TASK GOAL —
The answer must consist only of the lines in the records below from the line with "Viewport: 753px width, 385px" to the line with "Image resolution: width=199", both included, copied word for word with every picture left out.

DATA FOR THIS EXERCISE —

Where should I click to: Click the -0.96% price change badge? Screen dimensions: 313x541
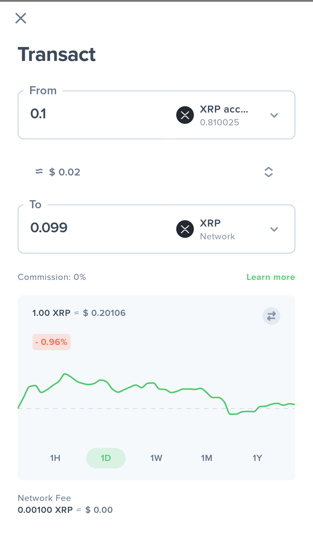pos(52,342)
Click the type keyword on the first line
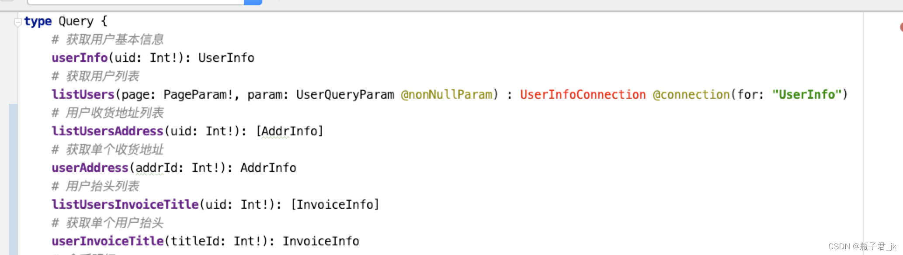Screen dimensions: 903x255 click(38, 21)
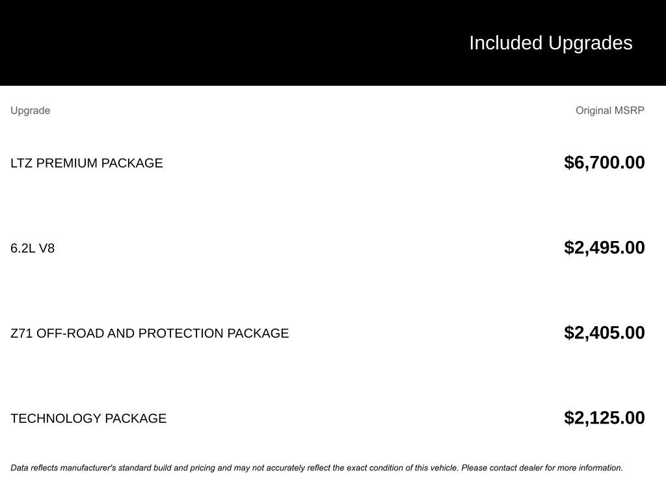Select the LTZ PREMIUM PACKAGE row label
Image resolution: width=666 pixels, height=499 pixels.
point(87,163)
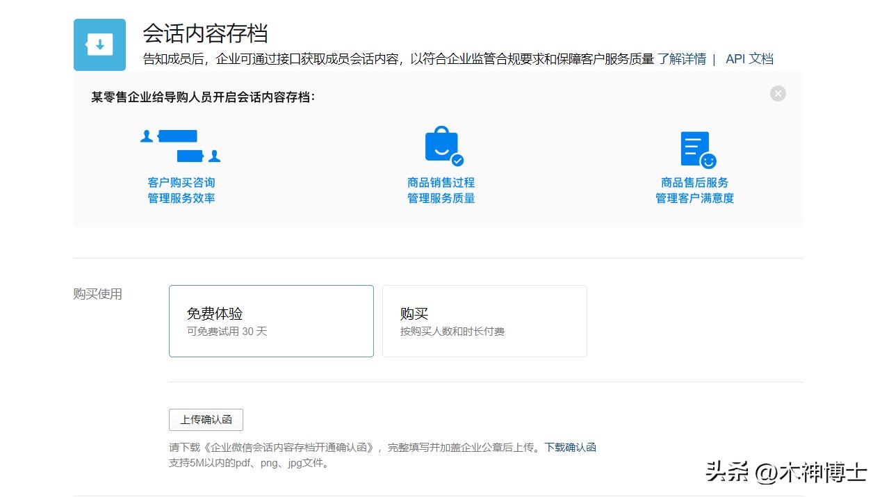Download via the 下载确认函 link
The image size is (882, 497).
coord(570,447)
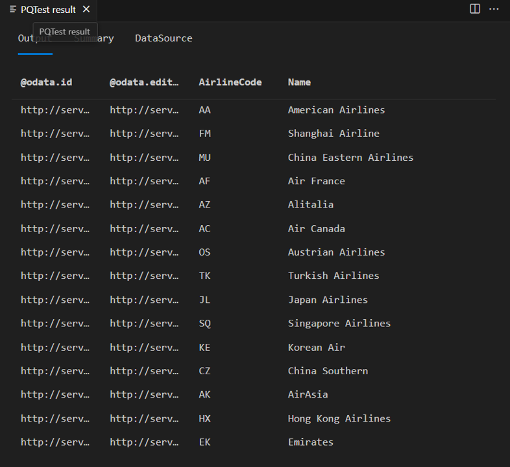This screenshot has width=510, height=467.
Task: Select the SQ airline code cell
Action: pos(205,324)
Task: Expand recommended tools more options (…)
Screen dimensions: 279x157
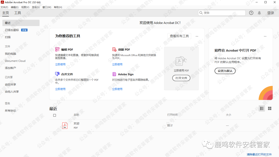Action: [197, 36]
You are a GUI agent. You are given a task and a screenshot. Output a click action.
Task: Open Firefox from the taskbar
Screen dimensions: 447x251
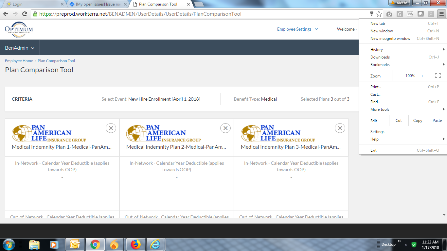point(135,244)
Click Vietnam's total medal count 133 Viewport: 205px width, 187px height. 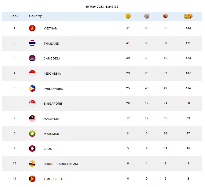188,28
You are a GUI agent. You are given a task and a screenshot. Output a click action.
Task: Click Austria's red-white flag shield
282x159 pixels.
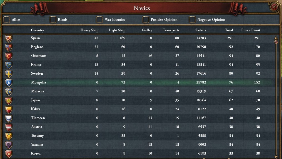9,127
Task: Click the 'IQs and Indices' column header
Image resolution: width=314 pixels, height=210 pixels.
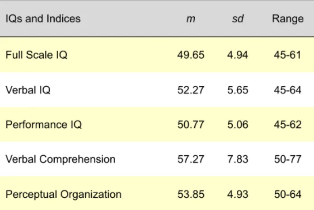Action: [x=43, y=19]
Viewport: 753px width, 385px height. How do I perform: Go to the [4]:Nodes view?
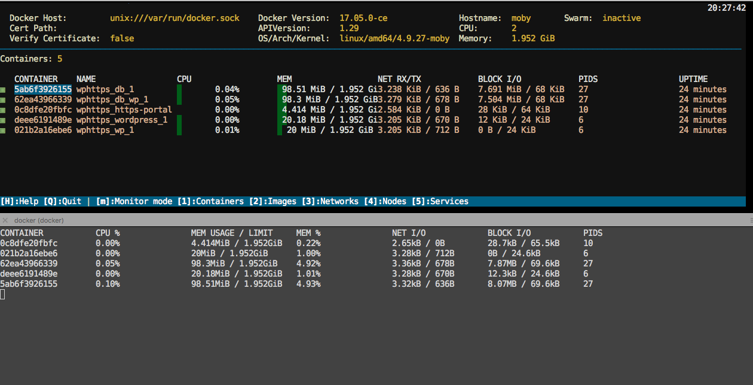385,201
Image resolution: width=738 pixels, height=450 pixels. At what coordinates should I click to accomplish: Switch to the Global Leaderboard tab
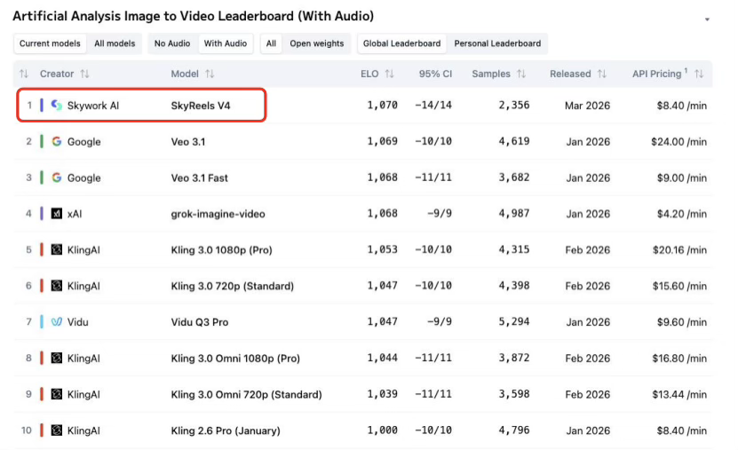401,43
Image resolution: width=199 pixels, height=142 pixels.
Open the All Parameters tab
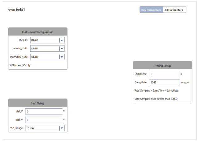point(174,10)
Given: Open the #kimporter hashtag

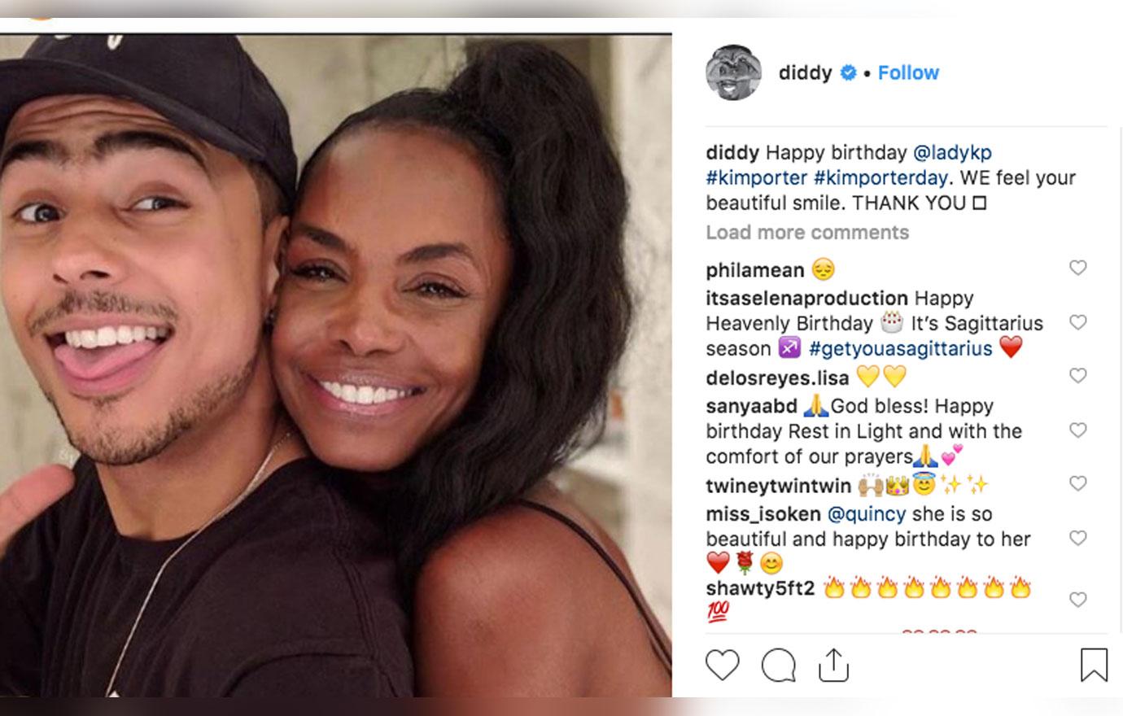Looking at the screenshot, I should 756,177.
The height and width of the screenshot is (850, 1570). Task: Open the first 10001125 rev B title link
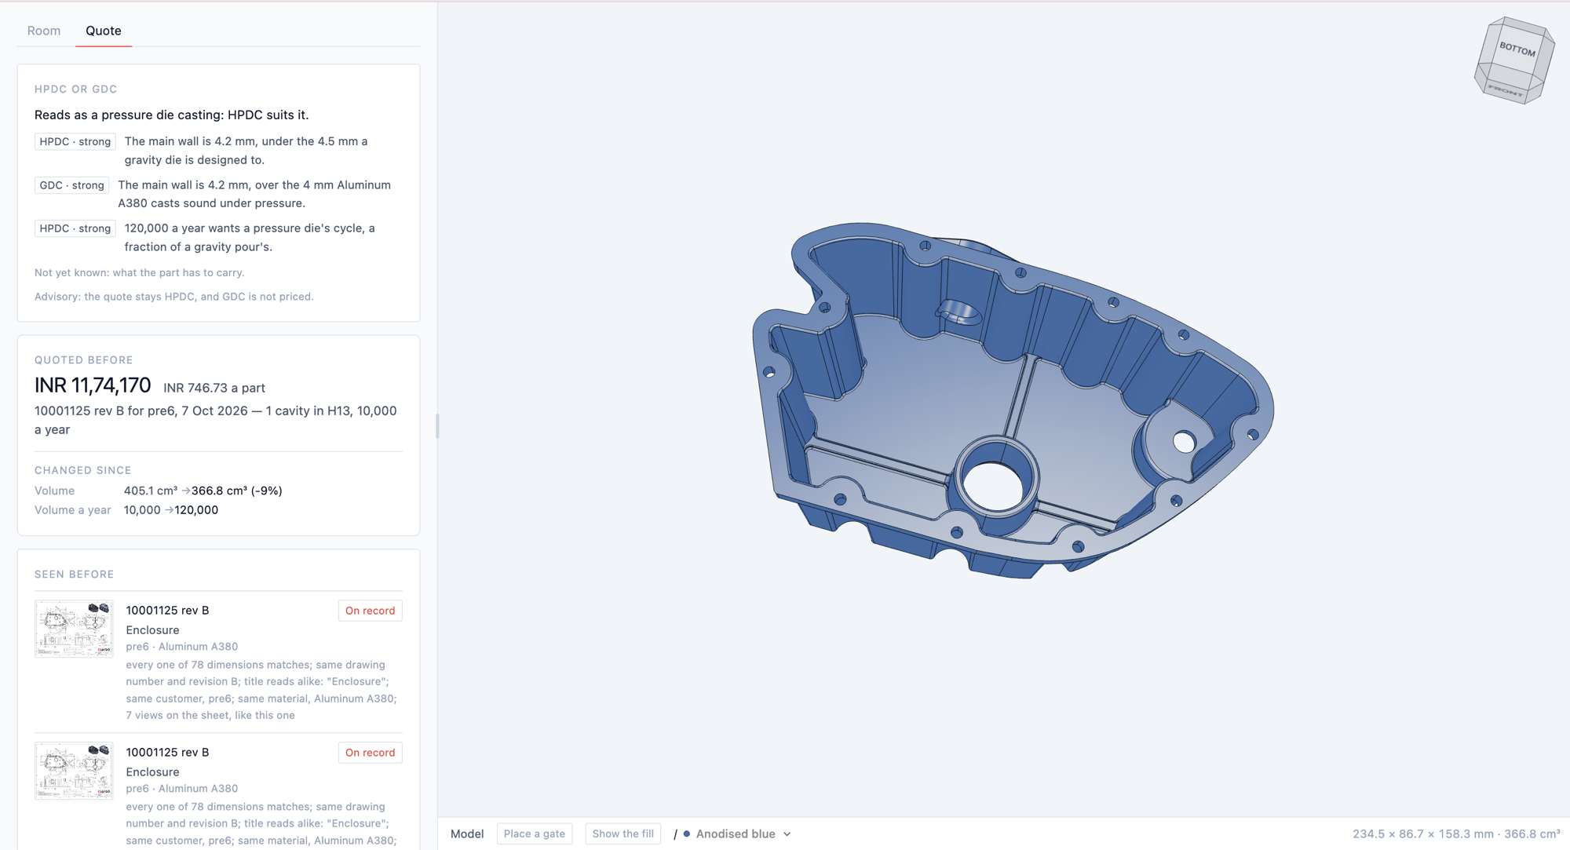167,610
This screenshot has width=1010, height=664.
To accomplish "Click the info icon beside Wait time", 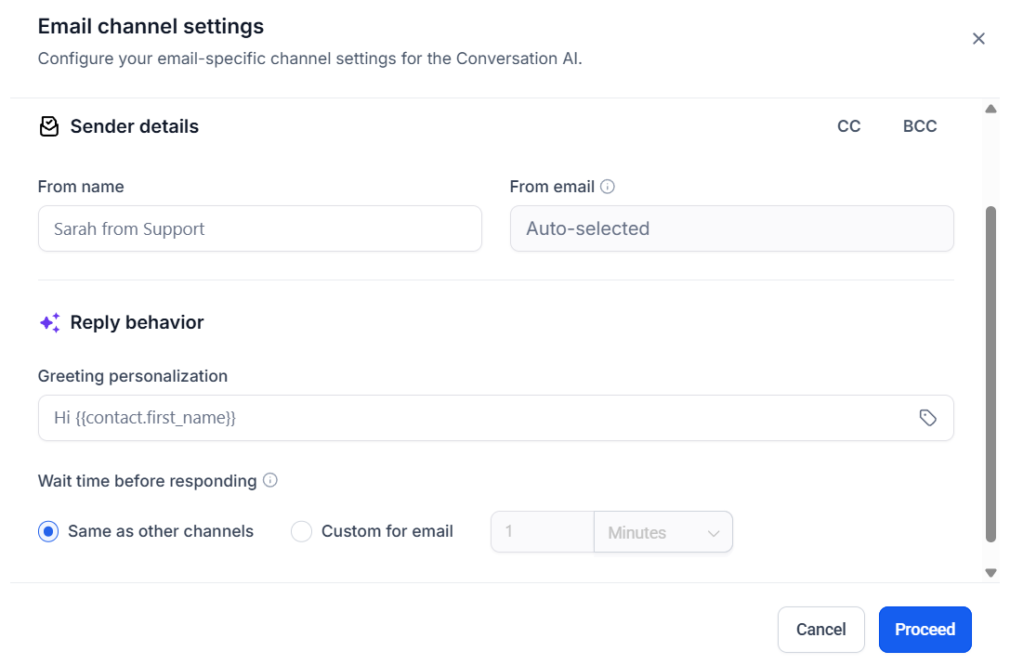I will (270, 481).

ANSWER TO THE EXERCISE —
Viewport: 753px width, 385px height. How do I perform: Go to the [4]:Nodes view?
385,201
Image resolution: width=738 pixels, height=450 pixels. At what coordinates should I click to accomplish: Switch to the Global Leaderboard tab
401,43
Image resolution: width=199 pixels, height=142 pixels.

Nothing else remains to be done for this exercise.